Children who are too young to have a credit history established are targeted by identity thieves for several reasons. With no history (and therefore no negative history), children represent a ‘clean slate’ for thieves to work with. Also, unless the parents are checking their child’s credit report—essentially to make sure there isn’t one yet—the theft may go unnoticed for years, at least until the victim becomes an adult and begins applying for student loans, credit cards or housing. If you’re a parent, be sure to check your kids’ credit reports whenever you check your own.

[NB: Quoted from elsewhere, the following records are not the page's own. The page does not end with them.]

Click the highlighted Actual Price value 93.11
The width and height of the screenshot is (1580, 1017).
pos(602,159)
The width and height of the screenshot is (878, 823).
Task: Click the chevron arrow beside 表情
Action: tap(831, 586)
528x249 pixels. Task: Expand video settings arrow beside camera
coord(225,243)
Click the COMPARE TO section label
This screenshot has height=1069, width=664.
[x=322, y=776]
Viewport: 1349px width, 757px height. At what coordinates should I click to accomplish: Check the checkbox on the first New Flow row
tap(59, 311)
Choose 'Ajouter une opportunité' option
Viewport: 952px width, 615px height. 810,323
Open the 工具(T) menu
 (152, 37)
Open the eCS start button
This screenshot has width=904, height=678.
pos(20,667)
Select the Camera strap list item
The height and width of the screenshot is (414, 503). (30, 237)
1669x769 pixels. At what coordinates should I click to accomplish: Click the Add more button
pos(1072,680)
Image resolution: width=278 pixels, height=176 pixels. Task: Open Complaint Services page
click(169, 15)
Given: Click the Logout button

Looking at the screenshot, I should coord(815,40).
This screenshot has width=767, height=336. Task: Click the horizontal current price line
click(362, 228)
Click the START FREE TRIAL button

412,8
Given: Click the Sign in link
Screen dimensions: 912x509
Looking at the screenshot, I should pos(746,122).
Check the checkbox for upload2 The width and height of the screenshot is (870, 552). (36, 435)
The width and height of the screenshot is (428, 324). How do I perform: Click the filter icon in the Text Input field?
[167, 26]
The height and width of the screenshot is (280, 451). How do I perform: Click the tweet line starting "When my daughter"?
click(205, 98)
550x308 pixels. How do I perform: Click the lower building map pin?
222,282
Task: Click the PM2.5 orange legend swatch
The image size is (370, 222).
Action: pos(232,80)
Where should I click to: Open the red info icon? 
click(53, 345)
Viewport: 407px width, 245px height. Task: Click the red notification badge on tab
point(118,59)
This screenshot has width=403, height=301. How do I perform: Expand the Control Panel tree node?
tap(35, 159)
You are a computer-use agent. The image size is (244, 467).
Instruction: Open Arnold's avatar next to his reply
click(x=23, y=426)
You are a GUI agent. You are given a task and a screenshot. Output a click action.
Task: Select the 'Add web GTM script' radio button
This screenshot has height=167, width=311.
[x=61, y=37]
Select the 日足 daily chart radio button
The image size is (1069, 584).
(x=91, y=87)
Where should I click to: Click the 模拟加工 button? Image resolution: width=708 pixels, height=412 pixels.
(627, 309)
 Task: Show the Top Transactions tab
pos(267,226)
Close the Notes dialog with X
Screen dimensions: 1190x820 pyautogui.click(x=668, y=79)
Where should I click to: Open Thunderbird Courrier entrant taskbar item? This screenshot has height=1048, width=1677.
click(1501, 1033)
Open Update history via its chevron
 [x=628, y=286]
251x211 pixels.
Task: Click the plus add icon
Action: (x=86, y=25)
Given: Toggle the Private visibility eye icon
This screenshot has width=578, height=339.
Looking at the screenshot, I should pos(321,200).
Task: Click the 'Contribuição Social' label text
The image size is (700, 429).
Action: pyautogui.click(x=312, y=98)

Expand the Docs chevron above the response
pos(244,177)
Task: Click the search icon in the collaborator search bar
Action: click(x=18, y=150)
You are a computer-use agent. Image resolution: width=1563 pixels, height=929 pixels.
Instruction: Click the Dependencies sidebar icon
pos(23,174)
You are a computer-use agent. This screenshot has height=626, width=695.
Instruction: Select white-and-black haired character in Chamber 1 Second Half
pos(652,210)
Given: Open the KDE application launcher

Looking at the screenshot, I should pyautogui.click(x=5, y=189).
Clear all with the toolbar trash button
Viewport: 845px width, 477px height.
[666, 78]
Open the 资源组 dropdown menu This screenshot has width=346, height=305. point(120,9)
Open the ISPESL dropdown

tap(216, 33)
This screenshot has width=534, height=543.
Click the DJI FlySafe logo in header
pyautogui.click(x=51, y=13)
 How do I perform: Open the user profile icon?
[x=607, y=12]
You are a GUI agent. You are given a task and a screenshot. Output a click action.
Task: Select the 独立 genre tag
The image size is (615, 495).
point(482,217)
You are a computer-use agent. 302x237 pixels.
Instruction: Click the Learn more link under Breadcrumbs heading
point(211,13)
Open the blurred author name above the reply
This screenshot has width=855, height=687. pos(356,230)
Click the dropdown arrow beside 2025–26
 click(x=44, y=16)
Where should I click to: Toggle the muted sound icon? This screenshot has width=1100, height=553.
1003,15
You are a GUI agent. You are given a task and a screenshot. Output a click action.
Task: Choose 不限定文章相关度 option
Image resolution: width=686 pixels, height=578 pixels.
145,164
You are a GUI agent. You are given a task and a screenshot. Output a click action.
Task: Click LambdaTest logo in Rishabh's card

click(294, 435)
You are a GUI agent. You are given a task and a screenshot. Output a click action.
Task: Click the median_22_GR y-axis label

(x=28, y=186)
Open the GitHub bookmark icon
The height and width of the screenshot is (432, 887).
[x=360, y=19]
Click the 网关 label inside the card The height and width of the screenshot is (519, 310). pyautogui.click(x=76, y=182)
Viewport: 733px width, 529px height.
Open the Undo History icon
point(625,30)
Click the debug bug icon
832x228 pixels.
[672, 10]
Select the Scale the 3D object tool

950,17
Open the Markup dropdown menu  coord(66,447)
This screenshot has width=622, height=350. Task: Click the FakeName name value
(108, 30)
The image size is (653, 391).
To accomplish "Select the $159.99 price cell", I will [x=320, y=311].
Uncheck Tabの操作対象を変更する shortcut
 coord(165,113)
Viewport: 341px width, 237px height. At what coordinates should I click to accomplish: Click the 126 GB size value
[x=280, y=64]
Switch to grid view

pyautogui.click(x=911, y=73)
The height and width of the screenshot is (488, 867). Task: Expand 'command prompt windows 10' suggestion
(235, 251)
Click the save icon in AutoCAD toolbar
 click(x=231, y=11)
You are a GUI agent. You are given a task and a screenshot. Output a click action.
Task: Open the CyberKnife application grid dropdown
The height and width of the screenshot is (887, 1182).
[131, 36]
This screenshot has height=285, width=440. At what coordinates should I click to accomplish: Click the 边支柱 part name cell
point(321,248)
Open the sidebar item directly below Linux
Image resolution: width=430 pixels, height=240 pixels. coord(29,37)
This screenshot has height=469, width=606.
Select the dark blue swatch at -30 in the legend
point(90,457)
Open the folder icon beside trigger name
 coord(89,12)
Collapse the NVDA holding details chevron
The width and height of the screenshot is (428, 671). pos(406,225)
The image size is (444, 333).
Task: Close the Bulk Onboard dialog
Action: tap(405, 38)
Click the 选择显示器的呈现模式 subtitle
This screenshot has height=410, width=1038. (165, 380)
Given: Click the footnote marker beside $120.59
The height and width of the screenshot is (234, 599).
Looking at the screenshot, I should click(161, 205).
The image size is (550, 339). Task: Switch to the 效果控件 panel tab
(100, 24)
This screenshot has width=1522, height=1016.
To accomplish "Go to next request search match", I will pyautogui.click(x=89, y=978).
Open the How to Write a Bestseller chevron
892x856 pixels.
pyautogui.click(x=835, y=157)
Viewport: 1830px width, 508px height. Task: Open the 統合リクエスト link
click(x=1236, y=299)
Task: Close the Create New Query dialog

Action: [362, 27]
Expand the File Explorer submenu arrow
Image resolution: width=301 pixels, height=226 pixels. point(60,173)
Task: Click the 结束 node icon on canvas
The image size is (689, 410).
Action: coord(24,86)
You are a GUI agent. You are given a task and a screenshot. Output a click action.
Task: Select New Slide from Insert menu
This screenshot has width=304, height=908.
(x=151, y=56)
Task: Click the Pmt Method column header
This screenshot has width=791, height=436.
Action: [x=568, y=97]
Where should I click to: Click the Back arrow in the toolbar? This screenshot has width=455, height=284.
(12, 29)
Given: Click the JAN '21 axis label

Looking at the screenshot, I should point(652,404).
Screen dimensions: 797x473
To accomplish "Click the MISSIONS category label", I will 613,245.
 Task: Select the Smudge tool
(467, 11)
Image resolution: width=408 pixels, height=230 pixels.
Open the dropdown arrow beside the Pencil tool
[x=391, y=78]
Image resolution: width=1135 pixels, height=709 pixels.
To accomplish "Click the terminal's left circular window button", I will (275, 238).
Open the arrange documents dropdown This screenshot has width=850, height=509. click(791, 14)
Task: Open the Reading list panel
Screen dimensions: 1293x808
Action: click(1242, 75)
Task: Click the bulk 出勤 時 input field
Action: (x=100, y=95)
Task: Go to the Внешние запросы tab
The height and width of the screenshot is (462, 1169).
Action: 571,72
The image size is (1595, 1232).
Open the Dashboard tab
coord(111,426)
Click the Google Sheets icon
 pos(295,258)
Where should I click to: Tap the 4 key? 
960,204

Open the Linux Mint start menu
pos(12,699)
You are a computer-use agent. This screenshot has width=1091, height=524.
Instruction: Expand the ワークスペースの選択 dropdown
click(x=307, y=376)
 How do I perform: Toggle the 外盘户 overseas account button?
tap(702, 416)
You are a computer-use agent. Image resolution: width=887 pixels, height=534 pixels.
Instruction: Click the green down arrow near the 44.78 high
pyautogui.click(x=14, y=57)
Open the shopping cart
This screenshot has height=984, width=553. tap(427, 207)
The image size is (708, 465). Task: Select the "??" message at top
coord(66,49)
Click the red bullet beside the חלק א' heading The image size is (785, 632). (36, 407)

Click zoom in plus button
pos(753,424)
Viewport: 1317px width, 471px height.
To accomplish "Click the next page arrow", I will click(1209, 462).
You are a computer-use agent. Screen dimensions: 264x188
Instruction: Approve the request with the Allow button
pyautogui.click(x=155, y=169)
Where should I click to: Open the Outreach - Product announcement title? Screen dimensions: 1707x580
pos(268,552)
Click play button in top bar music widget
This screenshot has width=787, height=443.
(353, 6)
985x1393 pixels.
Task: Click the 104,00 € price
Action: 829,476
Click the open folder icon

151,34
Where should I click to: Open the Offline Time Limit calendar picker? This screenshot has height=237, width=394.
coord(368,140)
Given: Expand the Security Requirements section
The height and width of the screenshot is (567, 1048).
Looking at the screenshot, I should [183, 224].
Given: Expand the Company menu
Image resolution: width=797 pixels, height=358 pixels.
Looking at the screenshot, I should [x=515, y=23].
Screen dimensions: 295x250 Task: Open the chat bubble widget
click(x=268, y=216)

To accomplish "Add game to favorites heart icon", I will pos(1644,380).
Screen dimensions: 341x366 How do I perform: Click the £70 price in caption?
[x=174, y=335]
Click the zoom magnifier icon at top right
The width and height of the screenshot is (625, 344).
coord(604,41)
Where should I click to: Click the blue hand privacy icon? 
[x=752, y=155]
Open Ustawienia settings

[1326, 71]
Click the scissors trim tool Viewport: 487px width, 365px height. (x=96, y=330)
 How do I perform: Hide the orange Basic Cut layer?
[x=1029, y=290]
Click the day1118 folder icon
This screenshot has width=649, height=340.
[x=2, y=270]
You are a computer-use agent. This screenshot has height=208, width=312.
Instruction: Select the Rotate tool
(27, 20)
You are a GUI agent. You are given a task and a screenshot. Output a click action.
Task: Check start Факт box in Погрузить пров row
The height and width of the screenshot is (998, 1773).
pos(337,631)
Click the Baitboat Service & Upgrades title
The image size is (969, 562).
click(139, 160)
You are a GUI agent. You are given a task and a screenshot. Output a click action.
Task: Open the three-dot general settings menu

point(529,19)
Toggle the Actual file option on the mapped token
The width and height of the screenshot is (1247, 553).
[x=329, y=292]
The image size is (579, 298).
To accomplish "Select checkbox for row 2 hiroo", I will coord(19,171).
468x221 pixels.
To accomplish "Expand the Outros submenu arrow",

Seniors are often targeted for identity theft (and scams in general) over the phone and through online phishing attacks. Seniors are perceived to be most trusting, less savvy and wealthier, making them attractive targets for identity thieves. Some are also reluctant to report that they have been victimized, whether out of pride or shame, or fear that family members will think they are incapable of taking care of themselves.

College Students

College students are at higher risk for identity theft, especially theft is carried out by someone they know. Many are applying for credit cards for the first time, so their credit histories are relatively clean, plus they may not yet be aware of how important it is to keep personal information safe.

Military Personnel

Military service can include significant stretches of time away from home, where collection calls from creditors doesn’t actually owe anything to (one of the warning signs of identity theft) go unanswered, bills from credit cards the victim never applied for go unseen (another red flag), and where the nature of the job can push things like checking a credit report for discrepancies to the back burner.

Higher Income Households

Identity theft takes many forms, but it’s usually financial in nature, so it makes sense that members of higher-income households would be at increased risk. The promise of larger account balances and higher credit ratings makes them a tempting target.


You probably knew this part was coming: even if none of the above categories apply to you, you don’t get to coast. Everyone is a potential victim, and some of your information is almost certainly already out there being bought and sold. Check your credit reports, don’t ignore unexpected collections calls or bills, place credit freezes, and stay informed so you know what to watch out for.